ENTRIES SUPPLIED:
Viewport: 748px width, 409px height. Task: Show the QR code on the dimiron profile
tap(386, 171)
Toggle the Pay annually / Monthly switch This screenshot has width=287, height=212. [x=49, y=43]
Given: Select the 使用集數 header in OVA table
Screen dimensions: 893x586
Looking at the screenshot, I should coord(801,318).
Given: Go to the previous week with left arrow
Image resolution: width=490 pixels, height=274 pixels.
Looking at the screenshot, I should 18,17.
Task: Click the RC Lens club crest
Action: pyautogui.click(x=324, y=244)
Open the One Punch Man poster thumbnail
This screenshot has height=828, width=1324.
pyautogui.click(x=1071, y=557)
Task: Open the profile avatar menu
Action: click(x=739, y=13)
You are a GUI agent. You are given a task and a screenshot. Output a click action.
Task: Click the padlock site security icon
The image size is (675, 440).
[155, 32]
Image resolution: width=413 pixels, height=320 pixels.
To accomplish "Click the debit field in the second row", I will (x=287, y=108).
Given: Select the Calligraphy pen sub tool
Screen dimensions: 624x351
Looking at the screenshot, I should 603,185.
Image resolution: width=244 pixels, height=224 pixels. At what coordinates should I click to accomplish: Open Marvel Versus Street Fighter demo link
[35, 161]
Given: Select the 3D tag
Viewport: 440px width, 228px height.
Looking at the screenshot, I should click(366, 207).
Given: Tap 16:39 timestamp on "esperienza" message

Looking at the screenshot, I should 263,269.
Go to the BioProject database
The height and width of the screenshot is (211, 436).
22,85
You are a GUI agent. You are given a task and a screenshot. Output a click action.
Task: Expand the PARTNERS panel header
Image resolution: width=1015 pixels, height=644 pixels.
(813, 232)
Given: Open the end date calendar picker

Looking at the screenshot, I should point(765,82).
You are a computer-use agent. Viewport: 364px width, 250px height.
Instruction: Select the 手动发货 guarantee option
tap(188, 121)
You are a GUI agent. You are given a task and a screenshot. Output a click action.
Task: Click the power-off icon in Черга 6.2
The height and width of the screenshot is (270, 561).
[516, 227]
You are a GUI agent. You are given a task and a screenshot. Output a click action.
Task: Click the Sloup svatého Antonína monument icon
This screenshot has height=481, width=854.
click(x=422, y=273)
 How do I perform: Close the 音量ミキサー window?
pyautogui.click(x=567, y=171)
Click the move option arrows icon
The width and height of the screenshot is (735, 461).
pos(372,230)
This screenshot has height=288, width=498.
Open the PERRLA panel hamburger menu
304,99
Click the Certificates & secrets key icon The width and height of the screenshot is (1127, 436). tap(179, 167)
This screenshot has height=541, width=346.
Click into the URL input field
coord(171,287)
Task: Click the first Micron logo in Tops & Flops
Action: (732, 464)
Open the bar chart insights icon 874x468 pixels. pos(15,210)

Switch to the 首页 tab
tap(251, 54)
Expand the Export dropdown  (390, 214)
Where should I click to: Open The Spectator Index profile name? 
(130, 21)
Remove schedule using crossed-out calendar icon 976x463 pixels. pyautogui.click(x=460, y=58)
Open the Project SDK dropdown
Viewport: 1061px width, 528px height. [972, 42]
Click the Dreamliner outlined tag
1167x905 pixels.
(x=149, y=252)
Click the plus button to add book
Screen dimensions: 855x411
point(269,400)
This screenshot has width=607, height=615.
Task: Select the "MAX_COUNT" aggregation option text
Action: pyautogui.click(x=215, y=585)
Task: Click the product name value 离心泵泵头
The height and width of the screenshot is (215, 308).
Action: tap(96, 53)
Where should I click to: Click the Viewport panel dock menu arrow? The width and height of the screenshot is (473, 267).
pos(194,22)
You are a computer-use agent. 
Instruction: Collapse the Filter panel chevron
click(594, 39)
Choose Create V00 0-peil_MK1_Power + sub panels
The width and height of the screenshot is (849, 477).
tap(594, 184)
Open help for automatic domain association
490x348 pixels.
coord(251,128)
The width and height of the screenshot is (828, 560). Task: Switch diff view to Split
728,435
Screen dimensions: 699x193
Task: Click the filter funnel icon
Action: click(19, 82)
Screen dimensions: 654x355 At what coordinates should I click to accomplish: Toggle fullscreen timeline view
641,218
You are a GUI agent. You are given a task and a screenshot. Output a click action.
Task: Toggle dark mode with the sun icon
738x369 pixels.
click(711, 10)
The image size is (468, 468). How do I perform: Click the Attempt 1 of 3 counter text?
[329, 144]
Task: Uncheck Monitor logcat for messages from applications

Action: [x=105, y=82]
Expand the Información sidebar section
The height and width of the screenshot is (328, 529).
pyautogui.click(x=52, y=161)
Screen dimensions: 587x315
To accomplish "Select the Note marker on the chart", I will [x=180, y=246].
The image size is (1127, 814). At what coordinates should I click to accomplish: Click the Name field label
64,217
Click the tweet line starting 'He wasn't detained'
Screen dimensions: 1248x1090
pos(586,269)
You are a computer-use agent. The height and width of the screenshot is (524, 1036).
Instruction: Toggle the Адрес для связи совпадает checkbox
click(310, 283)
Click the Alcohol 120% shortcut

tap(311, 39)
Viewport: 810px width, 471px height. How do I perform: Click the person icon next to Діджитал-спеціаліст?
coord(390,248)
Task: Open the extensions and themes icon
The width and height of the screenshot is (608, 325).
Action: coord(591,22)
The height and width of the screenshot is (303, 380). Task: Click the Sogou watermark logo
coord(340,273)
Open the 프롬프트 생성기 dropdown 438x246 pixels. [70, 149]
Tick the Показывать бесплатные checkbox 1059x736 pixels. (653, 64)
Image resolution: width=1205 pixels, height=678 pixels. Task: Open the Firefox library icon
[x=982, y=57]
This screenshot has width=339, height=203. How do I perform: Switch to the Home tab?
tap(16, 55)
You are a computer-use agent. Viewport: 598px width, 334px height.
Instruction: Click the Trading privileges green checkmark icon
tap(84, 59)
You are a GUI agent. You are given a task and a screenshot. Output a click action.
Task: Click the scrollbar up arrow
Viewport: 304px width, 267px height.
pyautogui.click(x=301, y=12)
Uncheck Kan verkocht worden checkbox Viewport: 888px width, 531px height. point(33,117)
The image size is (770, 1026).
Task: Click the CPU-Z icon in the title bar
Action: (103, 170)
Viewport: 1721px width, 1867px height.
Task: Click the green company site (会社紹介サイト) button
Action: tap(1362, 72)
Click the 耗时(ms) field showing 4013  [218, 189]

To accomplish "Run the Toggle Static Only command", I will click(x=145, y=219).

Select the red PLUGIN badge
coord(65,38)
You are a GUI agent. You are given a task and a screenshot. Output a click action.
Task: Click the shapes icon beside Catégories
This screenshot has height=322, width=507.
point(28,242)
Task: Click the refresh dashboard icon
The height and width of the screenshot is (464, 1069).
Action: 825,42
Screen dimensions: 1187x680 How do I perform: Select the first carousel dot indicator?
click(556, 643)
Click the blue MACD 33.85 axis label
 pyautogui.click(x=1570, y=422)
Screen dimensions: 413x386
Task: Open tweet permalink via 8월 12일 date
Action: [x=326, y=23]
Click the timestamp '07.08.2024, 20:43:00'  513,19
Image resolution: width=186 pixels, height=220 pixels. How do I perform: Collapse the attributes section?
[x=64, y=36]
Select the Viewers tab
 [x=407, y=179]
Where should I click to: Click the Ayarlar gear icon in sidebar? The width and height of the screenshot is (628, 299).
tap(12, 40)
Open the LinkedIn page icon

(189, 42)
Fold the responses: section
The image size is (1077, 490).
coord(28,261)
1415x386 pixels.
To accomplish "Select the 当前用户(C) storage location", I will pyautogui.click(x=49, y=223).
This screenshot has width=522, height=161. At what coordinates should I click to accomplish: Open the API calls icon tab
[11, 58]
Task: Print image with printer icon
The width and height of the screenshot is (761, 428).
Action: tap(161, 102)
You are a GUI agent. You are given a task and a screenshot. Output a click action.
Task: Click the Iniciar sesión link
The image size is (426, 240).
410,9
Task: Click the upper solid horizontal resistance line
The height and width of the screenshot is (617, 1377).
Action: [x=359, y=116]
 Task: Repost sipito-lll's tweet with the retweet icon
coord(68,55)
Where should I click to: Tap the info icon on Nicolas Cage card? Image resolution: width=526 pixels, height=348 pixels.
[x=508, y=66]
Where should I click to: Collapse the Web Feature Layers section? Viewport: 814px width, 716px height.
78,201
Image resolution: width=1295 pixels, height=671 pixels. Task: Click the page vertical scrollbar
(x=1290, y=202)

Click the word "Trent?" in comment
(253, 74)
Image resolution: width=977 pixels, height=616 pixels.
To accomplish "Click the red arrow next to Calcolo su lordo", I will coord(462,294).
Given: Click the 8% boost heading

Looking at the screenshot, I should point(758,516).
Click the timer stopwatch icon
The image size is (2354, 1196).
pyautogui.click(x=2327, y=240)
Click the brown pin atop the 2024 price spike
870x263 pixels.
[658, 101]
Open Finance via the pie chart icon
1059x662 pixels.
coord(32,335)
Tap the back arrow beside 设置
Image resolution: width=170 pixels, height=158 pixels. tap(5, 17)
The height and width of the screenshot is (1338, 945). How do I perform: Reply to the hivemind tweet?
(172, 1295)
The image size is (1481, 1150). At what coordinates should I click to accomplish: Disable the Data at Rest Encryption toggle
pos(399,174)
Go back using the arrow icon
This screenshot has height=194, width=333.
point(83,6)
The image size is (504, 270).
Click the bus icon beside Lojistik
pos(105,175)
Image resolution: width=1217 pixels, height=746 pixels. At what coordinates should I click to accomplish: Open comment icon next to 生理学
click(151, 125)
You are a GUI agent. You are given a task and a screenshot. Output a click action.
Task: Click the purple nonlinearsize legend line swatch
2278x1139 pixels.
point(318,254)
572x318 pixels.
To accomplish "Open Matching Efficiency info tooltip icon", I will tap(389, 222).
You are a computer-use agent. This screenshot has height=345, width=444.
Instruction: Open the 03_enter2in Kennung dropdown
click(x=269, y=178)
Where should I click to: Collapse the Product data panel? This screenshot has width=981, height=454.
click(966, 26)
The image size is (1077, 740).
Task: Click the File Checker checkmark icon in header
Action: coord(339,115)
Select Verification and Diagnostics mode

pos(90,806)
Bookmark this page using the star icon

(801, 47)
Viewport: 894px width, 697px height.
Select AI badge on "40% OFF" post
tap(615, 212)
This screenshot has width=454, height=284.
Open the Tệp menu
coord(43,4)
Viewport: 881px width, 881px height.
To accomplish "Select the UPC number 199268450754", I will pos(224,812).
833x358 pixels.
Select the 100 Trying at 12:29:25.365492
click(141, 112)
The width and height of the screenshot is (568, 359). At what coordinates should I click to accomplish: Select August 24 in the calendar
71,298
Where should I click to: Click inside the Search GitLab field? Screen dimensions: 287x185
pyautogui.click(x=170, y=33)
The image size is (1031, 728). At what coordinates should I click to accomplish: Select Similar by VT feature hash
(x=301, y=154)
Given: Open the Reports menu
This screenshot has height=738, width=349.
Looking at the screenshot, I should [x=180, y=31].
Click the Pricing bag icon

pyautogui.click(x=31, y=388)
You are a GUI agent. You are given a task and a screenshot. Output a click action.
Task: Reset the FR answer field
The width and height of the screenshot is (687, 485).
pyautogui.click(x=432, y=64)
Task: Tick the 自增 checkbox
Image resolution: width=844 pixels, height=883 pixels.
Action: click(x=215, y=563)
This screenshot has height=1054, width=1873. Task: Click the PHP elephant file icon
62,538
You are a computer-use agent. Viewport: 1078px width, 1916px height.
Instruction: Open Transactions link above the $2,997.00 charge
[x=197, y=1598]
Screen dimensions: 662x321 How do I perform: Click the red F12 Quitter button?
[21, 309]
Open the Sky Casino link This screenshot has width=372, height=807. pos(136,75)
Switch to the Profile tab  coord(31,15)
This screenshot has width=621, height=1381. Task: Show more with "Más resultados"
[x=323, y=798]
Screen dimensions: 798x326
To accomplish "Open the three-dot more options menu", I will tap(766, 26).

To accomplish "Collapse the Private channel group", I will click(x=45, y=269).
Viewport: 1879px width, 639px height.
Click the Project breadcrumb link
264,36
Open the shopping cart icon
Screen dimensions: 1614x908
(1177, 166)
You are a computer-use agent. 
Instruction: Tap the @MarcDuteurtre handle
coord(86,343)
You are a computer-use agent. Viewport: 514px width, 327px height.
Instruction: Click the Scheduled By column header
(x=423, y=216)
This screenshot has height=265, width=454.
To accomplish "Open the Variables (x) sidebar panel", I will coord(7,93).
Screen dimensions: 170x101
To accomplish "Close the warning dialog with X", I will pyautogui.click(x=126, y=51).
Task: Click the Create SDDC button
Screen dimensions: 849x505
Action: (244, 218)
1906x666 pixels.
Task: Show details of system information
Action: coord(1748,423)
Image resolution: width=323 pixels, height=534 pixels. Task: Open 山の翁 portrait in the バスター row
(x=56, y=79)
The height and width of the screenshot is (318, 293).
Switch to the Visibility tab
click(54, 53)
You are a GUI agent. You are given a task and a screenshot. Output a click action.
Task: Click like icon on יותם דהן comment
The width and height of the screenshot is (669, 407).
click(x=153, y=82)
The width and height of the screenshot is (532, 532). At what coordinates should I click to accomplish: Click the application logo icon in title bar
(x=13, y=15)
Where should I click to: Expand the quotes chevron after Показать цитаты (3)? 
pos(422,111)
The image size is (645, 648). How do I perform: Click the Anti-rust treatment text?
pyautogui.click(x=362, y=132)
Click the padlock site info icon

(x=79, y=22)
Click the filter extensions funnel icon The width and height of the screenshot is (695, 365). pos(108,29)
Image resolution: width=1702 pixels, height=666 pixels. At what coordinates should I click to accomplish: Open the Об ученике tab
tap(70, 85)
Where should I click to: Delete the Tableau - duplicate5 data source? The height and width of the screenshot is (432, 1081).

EXERCISE BRIEF: Reproduce the lines above word for word, from the very first one through the line containing "Looking at the screenshot, I should click(366, 207).", including that line.

WRITTEN SOLUTION:
Viewport: 748px width, 409px height. Task: Show the QR code on the dimiron profile
tap(386, 171)
Toggle the Pay annually / Monthly switch This screenshot has width=287, height=212. [x=49, y=43]
Given: Select the 使用集數 header in OVA table
Screen dimensions: 893x586
Looking at the screenshot, I should coord(801,318).
Given: Go to the previous week with left arrow
Image resolution: width=490 pixels, height=274 pixels.
Looking at the screenshot, I should 18,17.
Task: Click the RC Lens club crest
Action: pyautogui.click(x=324, y=244)
Open the One Punch Man poster thumbnail
This screenshot has height=828, width=1324.
pyautogui.click(x=1071, y=557)
Task: Open the profile avatar menu
Action: click(x=739, y=13)
You are a GUI agent. You are given a task and a screenshot. Output a click action.
Task: Click the padlock site security icon
The image size is (675, 440).
[155, 32]
Image resolution: width=413 pixels, height=320 pixels.
To accomplish "Click the debit field in the second row", I will (x=287, y=108).
Given: Select the Calligraphy pen sub tool
Screen dimensions: 624x351
Looking at the screenshot, I should 603,185.
Image resolution: width=244 pixels, height=224 pixels. At what coordinates should I click to accomplish: Open Marvel Versus Street Fighter demo link
[35, 161]
Given: Select the 3D tag
Viewport: 440px width, 228px height.
Looking at the screenshot, I should click(366, 207).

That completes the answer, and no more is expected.